Activities includes, but are not limited to: bibliographical synthesis, research, proof writing, software implementation, presentation of results at conferences, attending research schools, etc
Skills
Technical skills and level required :
- Solid understanding of cybersecurity principles such as threat modeling, cryptographic primitives and key management (PKI, symmetric/asymmetric encryption, hashing) and their integration in applications
- Proficiency in distributed systems
- Proficiency in systems programming (C/C++, Rust) and high level language (Python).
- Experience with AI frameworks (PyTorch, Tensorflow, ...) and software performance measurement is a plus
Languages :
- Good communication skills in English (French is a plus)
Relational skills :
- Ability to work collaboratively in an academic–industry setting
Benefits package
- Subsidized meals
- Partial reimbursement of public transport costs
- Leave: 7 weeks of annual leave + 10 extra days off due to RTT (statutory reduction in working hours) + possibility of exceptional leave (sick children, moving home, etc.)
- Possibility of teleworking (after 6 months of employment) and flexible organization of working hours
- Professional equipment available (videoconferencing, loan of computer equipment, etc.)
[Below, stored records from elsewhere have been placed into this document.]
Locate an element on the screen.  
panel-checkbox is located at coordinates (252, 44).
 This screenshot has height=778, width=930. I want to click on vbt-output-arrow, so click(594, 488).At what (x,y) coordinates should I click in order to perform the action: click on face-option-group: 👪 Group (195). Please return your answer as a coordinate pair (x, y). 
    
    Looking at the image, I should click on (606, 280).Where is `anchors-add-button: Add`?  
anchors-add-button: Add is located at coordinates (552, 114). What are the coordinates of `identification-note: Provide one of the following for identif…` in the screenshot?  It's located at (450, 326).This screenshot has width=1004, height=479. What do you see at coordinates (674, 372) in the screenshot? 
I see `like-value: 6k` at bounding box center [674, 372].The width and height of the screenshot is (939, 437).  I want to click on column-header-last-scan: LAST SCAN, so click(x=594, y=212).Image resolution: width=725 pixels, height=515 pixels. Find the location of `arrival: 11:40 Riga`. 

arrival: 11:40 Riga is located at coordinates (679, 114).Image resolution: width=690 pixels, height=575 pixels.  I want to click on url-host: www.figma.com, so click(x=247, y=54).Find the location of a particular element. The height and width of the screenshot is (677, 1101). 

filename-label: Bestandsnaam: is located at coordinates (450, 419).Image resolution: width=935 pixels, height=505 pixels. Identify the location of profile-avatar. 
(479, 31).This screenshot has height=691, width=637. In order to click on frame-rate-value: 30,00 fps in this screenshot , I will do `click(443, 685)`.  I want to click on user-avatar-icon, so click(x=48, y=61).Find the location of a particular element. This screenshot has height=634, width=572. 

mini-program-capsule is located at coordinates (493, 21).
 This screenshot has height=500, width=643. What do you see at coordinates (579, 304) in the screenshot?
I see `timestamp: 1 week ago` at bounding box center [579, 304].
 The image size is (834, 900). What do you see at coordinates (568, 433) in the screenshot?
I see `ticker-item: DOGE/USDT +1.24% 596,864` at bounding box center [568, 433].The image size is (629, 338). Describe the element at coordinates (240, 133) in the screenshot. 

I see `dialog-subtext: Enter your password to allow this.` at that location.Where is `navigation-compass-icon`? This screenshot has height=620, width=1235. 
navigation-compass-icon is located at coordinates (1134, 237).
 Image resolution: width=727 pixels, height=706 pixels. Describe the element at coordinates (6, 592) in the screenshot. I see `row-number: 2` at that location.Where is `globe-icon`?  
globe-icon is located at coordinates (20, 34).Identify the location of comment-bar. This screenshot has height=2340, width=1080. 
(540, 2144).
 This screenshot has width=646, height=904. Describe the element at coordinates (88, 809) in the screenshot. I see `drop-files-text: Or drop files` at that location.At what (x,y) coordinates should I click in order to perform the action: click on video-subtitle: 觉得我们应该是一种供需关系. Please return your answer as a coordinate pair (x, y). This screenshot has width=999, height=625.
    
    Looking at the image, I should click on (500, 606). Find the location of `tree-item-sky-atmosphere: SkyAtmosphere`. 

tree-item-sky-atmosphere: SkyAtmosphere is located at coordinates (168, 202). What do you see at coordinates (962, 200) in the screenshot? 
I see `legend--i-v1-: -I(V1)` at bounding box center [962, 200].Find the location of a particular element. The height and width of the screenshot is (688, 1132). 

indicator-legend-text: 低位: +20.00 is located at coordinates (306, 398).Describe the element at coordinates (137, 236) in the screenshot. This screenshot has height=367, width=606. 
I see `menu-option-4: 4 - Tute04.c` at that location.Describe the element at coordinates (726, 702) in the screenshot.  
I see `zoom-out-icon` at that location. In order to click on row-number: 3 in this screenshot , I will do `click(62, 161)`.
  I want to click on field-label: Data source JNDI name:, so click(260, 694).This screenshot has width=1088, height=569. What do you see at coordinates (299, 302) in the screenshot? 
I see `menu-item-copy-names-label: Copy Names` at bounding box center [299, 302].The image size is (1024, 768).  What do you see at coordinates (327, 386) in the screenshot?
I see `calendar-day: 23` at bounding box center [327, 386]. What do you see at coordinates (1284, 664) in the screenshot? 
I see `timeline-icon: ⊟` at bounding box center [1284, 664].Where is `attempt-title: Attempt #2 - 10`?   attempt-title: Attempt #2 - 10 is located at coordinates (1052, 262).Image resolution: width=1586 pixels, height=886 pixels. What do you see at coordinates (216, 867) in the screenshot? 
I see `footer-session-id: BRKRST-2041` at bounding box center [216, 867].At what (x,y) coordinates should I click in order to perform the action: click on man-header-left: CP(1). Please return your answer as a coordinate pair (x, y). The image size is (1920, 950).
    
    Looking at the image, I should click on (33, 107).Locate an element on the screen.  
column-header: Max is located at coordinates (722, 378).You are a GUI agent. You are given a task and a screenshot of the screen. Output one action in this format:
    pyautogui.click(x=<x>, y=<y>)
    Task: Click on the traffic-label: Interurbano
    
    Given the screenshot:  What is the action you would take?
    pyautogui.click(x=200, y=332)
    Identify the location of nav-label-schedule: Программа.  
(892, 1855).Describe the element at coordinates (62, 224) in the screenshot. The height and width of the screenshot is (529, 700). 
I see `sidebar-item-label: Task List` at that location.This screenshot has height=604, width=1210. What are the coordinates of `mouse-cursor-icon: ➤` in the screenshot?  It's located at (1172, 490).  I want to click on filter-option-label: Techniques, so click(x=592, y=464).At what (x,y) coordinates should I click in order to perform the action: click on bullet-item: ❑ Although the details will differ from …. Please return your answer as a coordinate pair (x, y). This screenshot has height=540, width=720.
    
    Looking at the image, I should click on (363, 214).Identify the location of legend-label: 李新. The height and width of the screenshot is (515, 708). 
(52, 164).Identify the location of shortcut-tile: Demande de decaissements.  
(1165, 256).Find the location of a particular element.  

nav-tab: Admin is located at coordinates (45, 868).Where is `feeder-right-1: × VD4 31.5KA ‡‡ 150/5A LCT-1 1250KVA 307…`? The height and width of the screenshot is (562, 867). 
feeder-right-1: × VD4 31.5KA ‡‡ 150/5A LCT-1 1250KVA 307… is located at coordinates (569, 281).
- Social, cultural and sports events and activities
- Access to vocational training
- Social security coverage
Remuneration
Salary gross : 2200€
General Information
- Theme/Domain :
Distributed Systems and middleware
System & Networks (BAP E) - Town/city : Nantes
- Inria Center : Centre Inria de l'Université de Rennes
- Starting date : 2025-09-01
- Duration of contract : 3 years
- Deadline to apply : 2025-07-05
Warning : you must enter your e-mail address in order to save your application to Inria. Applications must be submitted online on the Inria website. Processing of applications sent from other channels is not guaranteed.
Instruction to apply
Please submit online : your resume, cover letter and letters of recommendation eventually
Defence Security :
This position is likely to be situated in a restricted area (ZRR), as defined in Decree No. 2011-1425 relating to the protection of national scientific and technical potential (PPST).Authorisation to enter an area is granted by the director of the unit, following a favourable Ministerial decision, as defined in the decree of 3 July 2012 relating to the PPST. An unfavourable Ministerial decision in respect of a position situated in a ZRR would result in the cancellation of the appointment.
Recruitment Policy :
As part of its diversity policy, all Inria positions are accessible to people with disabilities.
Contacts
- Inria Team : STACK
-
PhD Supervisor :
Rosinosky Guillaume / guillaume.rosinosky@inria.fr
The keys to success
We are looking for a candidate with a strong background in computer science and cybersecurity. The candidate must have interest in research, a high level of curiosity and tenacity. Experience or interests in AI and distributed systems are a plus.
About Inria
Inria is the French national research institute dedicated to digital science and technology. It employs 2,600 people. Its 200 agile project teams, generally run jointly with academic partners, include more than 3,500 scientists and engineers working to meet the challenges of digital technology, often at the interface with other disciplines. The Institute also employs numerous talents in over forty different professions. 900 research support staff contribute to the preparation and development of scientific and entrepreneurial projects that have a worldwide impact.